Os céticos dizem que o Brasil é capaz de desmoralizar qualquer boa iniciativa ou causa justa, o que evidentemente é uma grande injustiça. Mas os escândalos envolvendo a gestão passada do Ministério do Esporte enlamearam uma das instituições mais originais e mais criativas do mundo contemporâneo: as ONGs, organizações não-governamentais.
São os agentes mais visíveis do terceiro setor: o primeiro setor é constituído pelo aparelho governamental, o segundo setor é o setor privado composto por empresas, empresários e corporações empresariais. O terceiro setor atua na esfera pública usando sobretudo recursos privados, mas não exclusivamente. O conceito desenvolveu-se no pós-guerra, em seguida à maior catástrofe dos últimos 500 anos, quando a formidável tarefa de reconstrução precisou ser partilhada entre organizações governamentais e não-governamentais.
O conceito de terceiro setor ampliou-se, somando-se ao da sociedade civil e da cidadania organizada. As ONGs são ágeis como a iniciativa privada, têm compromissos públicos como os governos, mas não podem ser lucrativas. Seus funcionários são pagos, mas em algumas ONGs seus diretores são voluntários não remunerados.
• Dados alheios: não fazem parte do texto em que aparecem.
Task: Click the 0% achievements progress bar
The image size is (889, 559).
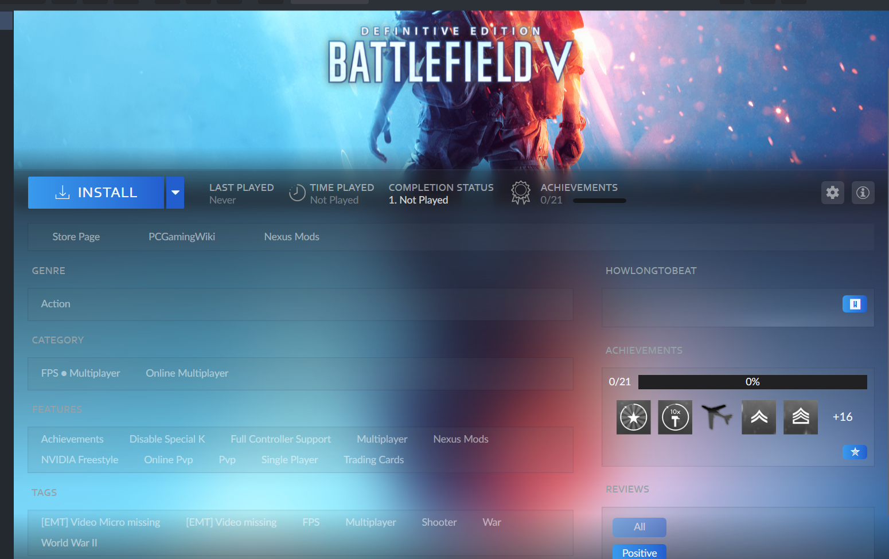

As ONGs pegas em flagrante delito só recebiam recursos de governos e os repassavam para empresas-laranjas ou fantasmas. A pandemia da corrupção fez o resto: aproveitou-se da falta de fiscalização e assim criou-se o que se pode designar como mamata gigante.
ONG é coisa séria. Muitos jornais comunitários americanos estão conseguindo sobreviver porque se transformaram em entidades não lucrativas, autênticas ONGs. Este Observatório da Imprensa, criado há mais de 15 anos, é uma ONG autêntica. E mesmo que não fosse, teria a obrigação de preservar uma das criações mais engenhosas e harmoniosas da sociedade contemporânea.